[BEGIN Entries]
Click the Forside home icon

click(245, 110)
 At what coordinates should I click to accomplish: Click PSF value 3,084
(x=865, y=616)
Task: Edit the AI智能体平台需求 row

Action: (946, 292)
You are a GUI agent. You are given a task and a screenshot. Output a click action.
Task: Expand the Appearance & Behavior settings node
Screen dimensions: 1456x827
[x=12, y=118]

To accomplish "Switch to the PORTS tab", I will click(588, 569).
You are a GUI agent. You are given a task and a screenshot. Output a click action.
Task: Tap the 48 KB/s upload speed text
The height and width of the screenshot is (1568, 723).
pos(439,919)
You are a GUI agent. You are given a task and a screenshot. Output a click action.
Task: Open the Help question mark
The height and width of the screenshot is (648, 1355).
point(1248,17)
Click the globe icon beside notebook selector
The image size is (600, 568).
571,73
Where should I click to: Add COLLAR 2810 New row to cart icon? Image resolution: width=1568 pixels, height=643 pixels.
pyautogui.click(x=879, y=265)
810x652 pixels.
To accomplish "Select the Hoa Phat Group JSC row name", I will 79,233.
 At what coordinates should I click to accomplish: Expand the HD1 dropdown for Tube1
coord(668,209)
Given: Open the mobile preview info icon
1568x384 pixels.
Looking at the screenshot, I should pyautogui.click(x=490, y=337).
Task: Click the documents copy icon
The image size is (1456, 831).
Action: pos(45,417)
[END Entries]
— Short exercise —
Please retype all of the data above line for line, with no changes.

— Answer to the exercise —
Click the Forside home icon

click(245, 110)
 At what coordinates should I click to accomplish: Click PSF value 3,084
(x=865, y=616)
Task: Edit the AI智能体平台需求 row

Action: (946, 292)
You are a GUI agent. You are given a task and a screenshot. Output a click action.
Task: Expand the Appearance & Behavior settings node
Screen dimensions: 1456x827
[x=12, y=118]

To accomplish "Switch to the PORTS tab", I will click(588, 569).
You are a GUI agent. You are given a task and a screenshot. Output a click action.
Task: Tap the 48 KB/s upload speed text
The height and width of the screenshot is (1568, 723).
pos(439,919)
You are a GUI agent. You are given a task and a screenshot. Output a click action.
Task: Open the Help question mark
The height and width of the screenshot is (648, 1355).
point(1248,17)
Click the globe icon beside notebook selector
The image size is (600, 568).
571,73
Where should I click to: Add COLLAR 2810 New row to cart icon? Image resolution: width=1568 pixels, height=643 pixels.
pyautogui.click(x=879, y=265)
810x652 pixels.
To accomplish "Select the Hoa Phat Group JSC row name", I will 79,233.
 At what coordinates should I click to accomplish: Expand the HD1 dropdown for Tube1
coord(668,209)
Given: Open the mobile preview info icon
1568x384 pixels.
Looking at the screenshot, I should pyautogui.click(x=490, y=337).
Task: Click the documents copy icon
The image size is (1456, 831).
Action: pos(45,417)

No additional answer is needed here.